So I got this idea in my head last month – tactical column strategy versus other methods. Everybody’s arguing online about what works best for project management, right? I figured screw the debates, I’m gonna test it myself in real life.

Setting Up the Battle
Grabbed three personal projects: redesigning my kitchen, planning a camping trip with buddies, and writing that ebook I’ve been putting off for years. Started with classic Kanban boards first because that’s what all the productivity gurus push. Made pretty columns in my notebook: “To Do,” “Doing,” “Done.” Looked clean for about two days.

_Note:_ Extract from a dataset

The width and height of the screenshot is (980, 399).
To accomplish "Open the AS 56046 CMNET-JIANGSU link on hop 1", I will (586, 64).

Then life hit. My kid got sick during the kitchen project, camping supplies sold out everywhere, and the ebook draft? Yeah right. Kanban turned into chaos real quick. Couldn’t see which fires needed putting out first – felt like juggling chainsaws blindfolded. Abandoned that mess after a week.
Tactical Column Attempt
Switched to tactical column method – basically just three buckets: “Critical Now,” “Important Soon,” “Backlog.” No fancy apps, just sticky notes on my closet door. Pushed everything into those categories brutally:
- Critical Now: Kid’s doctor appointment, book 1 campsite before they disappear
- Important Soon: Order tile samples, outline chapter 3
- Backlog: Replace light fixtures, research bear-proof coolers
First two days felt weirdly empty in the “Critical Now” column. Kept asking myself: “Is this REALLY life-or-death urgent today?” Most stuff wasn’t. Then surprise – suddenly had mental space to actually finish booking that campsite instead of stressing about tile colors.
The Unexpected Twist
Here’s where it got interesting. My camping buddy bailed last minute (classic Dave move). Normally I’d panic-scramble finding replacement gear. But since “backup tent plan” was sitting in “Backlog,” I just yanked that sticky into “Critical Now.” Took 20 minutes to solve. Meanwhile Kanban would’ve buried that task under 17 other sticky notes.

The ebook draft? Kept it in “Important Soon” for two weeks straight. Finally admitted to myself I was avoiding it – moved it to “Critical Now” and wrote three chapters in one weekend. Sometimes you need that metaphorical boot to the head.
Final Verdict
After six weeks:
- Kitchen: Done except backsplash (that’s “Backlog” material)
- Camping trip: Happened, with mediocre food but zero bear incidents
- Ebook: Halfway written – more progress than past three years
Tactical column isn’t sexy. No colorful charts, no dopamine hits from moving 50 tiny tasks to “Done.” But damn does it force you to confront what actually matters RIGHT NOW. Regular methods feel like grocery shopping hungry – you cram everything into the cart. This feels like going in with a shopping list written during breakfast. Still dropped a few items, but didn’t come home with expired yogurt nobody wants.